I think this reveals how people are afraid of dying. They feel uncomfortable when they are using things that are similar to things designed for the dead. Or they don’t like to behave like a dead person. I think being afraid of death is a universal sentiment, but only in East Asia do this piece of folklore exist. Our traditional chopsticks has some similarity with incense that are used to serve gods or ghosts or souls.

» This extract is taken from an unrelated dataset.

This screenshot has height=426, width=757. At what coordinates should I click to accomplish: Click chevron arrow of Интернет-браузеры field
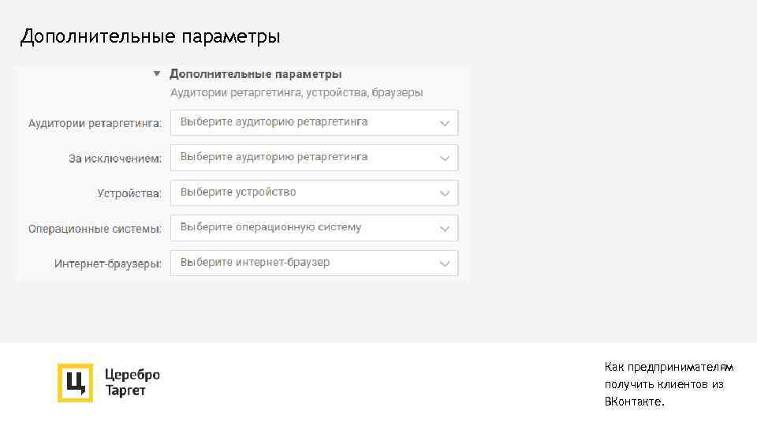pyautogui.click(x=445, y=263)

Most of the people I know are aware of this taboo, and most of them follow it, although a large portion of them don’t really believe in ghosts or superstitious powers of the rice bowl. But people just follow it because this is the tradition, or the cultural norm.

Chamorro “Titiyas”

Age: 23
Occupation: director
Residence: LA
Performance Date: may 2 2021
Primary Language: English

Context: My informant is a 23 year-old woman who is of Chamorro descent. She grew up in San Francisco and moved to L.A. for college. She described a common practice for her family growing up surrounding food, particularly a snack called “titiyas”. Her Chamorro family passed on this recipe throughout the generations. She loves them because they remind her of her grandma. 

Transcription

Informant:

“So I’m really close with my grandma, I’m the favorite and vice versa hahaha. But, growing up we would always make different Chamorro food and one of my favorite snacks to have is called “titiyas” and they’re basically..  like sweeter and a little bit thicker than tortillas. Me and my grandma would have it with cheese or butter usually. Recently, I moved away from home and asked my grandma what the recipe was. She couldn’t give me any measurements or anything and said I just had to watch and taste. I mean that is how she learned and she was the oldest girl of 11 kids so she just learned by watching her mom. Sometimes she still sends me “titiyas” in the mail to eat the next day, I love it.”

Thoughts:

I loved this story from my informant! It reminded me a lot of how my Cuban grandmother makes “arroz con pollo” (chicken with rice), a popular dish for Cuban people. My grandma never has the right measurements and just goes off of how it looks and smells. It is so sweet how her grandma is able to send her “titiyas” still. My grandma also packs me the Cuban dish every time I go to her house.

It is interesting how this recipe had been in her family for so long and it had still not been written down. This shows how important oral tradition has been as well as how important sharing in person human experience is. Now with technology, you can talk to more people than ever before, but you lose the opportunity of experiencing all the senses with that person. Cooking together at home with family, there is nothing else like it.